“Never did captive with a freer heart
Cast off his chains of bondage and embrace
His golden uncontroll'd enfranchisement,
More than my dancing soul doth celebrate
This feast of battle with mine adversary.”
-- Shakespeare, Richard II
In a strange sort of way, I was a “captive” for most of my teaching career, in bondage to a broken-down way of thinking about this most prestigious of professions. I guess I considered a teacher to be more a policeman than an imparter of knowledge, more a swaggering actor than an unassuming partner in the pursuit of wisdom. For twenty years or so, I was wrapped up in the notion that nothing in the classroom was more important than me, not even the students. I was a sort of inmate of a very mistaken idea about this wonderful work I’m involved in. About halfway through my career, however, a liberating thought came to me – that teaching actually had nothing to do with whether I could set up a great “show” for the students each day.

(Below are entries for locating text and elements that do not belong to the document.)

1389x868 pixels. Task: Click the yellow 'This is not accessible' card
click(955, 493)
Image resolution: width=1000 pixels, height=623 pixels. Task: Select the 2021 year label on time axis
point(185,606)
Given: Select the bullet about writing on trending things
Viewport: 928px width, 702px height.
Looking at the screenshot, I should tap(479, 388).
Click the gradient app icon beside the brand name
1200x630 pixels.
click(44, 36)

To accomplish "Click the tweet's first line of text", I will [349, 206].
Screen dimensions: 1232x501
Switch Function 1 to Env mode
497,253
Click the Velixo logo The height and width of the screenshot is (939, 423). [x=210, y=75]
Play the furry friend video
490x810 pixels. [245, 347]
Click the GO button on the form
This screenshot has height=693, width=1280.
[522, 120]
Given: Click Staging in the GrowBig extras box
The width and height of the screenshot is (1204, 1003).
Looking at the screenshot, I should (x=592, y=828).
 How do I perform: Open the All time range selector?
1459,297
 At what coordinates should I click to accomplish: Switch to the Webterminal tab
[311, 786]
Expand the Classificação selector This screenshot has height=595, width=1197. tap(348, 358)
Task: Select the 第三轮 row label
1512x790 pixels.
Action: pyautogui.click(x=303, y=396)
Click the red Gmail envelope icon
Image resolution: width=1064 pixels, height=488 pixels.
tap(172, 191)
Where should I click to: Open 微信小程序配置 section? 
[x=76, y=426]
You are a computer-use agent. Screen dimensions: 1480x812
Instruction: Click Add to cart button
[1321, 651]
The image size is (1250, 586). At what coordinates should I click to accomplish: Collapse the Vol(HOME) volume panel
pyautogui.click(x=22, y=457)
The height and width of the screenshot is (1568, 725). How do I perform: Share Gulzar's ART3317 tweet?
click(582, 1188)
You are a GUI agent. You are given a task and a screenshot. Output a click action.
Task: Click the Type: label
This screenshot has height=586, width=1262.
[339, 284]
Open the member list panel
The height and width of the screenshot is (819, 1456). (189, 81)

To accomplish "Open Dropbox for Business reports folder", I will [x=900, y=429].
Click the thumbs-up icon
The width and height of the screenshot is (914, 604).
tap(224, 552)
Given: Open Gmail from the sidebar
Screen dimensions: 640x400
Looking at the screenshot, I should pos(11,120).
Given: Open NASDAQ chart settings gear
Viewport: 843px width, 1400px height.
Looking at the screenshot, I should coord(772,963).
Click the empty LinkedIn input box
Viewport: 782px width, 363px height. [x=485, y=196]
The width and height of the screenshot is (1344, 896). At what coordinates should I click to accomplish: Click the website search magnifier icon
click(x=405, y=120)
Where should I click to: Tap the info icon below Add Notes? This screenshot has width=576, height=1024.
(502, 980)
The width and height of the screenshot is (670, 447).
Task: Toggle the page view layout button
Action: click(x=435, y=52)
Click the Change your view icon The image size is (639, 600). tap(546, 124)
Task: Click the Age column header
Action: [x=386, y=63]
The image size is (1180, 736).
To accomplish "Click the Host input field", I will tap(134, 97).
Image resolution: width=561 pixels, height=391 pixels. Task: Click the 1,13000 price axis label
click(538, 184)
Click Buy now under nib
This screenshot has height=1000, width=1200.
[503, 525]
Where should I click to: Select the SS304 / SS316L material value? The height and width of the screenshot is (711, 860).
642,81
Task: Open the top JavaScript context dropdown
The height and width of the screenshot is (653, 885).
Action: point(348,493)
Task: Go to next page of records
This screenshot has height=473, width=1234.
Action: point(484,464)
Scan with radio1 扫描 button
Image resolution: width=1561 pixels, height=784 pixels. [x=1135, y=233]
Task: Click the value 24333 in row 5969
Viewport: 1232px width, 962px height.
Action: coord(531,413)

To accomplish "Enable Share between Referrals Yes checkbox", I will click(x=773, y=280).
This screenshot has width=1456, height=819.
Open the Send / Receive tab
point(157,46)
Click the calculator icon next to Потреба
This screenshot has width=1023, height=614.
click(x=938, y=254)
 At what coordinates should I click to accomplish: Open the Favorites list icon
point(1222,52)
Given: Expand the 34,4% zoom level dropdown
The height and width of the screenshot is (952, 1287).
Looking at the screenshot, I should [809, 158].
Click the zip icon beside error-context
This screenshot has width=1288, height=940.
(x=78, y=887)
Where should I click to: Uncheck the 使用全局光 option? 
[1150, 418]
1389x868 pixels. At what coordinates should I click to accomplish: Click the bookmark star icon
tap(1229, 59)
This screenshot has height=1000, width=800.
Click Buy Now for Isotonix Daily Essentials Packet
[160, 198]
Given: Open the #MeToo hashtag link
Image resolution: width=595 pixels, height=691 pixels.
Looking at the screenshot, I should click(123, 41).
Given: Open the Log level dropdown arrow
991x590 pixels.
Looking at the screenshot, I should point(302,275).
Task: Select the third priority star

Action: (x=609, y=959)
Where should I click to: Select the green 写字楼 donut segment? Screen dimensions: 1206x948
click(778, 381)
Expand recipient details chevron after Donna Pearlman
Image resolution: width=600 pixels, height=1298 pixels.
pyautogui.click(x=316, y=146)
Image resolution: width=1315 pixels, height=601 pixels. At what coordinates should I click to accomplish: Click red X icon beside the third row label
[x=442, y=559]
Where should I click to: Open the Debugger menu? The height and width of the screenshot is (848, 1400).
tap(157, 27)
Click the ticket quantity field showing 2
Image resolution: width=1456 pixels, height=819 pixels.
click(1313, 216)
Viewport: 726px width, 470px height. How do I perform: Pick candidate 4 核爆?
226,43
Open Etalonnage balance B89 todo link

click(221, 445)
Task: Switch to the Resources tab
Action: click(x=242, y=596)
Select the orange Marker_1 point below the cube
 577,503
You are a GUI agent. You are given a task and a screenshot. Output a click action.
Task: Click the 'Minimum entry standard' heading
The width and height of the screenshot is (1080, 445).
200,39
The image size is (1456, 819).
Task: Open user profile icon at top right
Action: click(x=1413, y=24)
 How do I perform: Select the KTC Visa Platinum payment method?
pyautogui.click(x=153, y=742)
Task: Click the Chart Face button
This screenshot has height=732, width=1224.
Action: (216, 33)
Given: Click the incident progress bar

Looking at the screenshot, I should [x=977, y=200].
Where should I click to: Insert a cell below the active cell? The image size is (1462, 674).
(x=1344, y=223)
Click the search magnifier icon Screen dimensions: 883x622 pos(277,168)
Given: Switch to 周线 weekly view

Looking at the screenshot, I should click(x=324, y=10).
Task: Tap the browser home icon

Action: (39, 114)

It wasn’t about acting or pronouncing or performing. What it was about, I realized over the course of several months, was simply standing subserviently aside and allowing the learning to be liberated among my students and me. The learning was there along; all I had to do was wait quietly as it quietly went about its transforming work. That period back in the '80s was a time of true deliverance for me. I felt like some shackles had dropped away. I realized that, while I still had to work very diligently if I wished to be a good teacher, there was a force afoot in my classroom that actually did all the work -- a force we could call “learning”. It was like learning was the wind, and I was steering a sailboat with my students aboard, simply shifting course now and then to catch the best of the breeze. It made, and still makes, teaching to be more full of fun than effort, more a freeing exploration than a confining chore.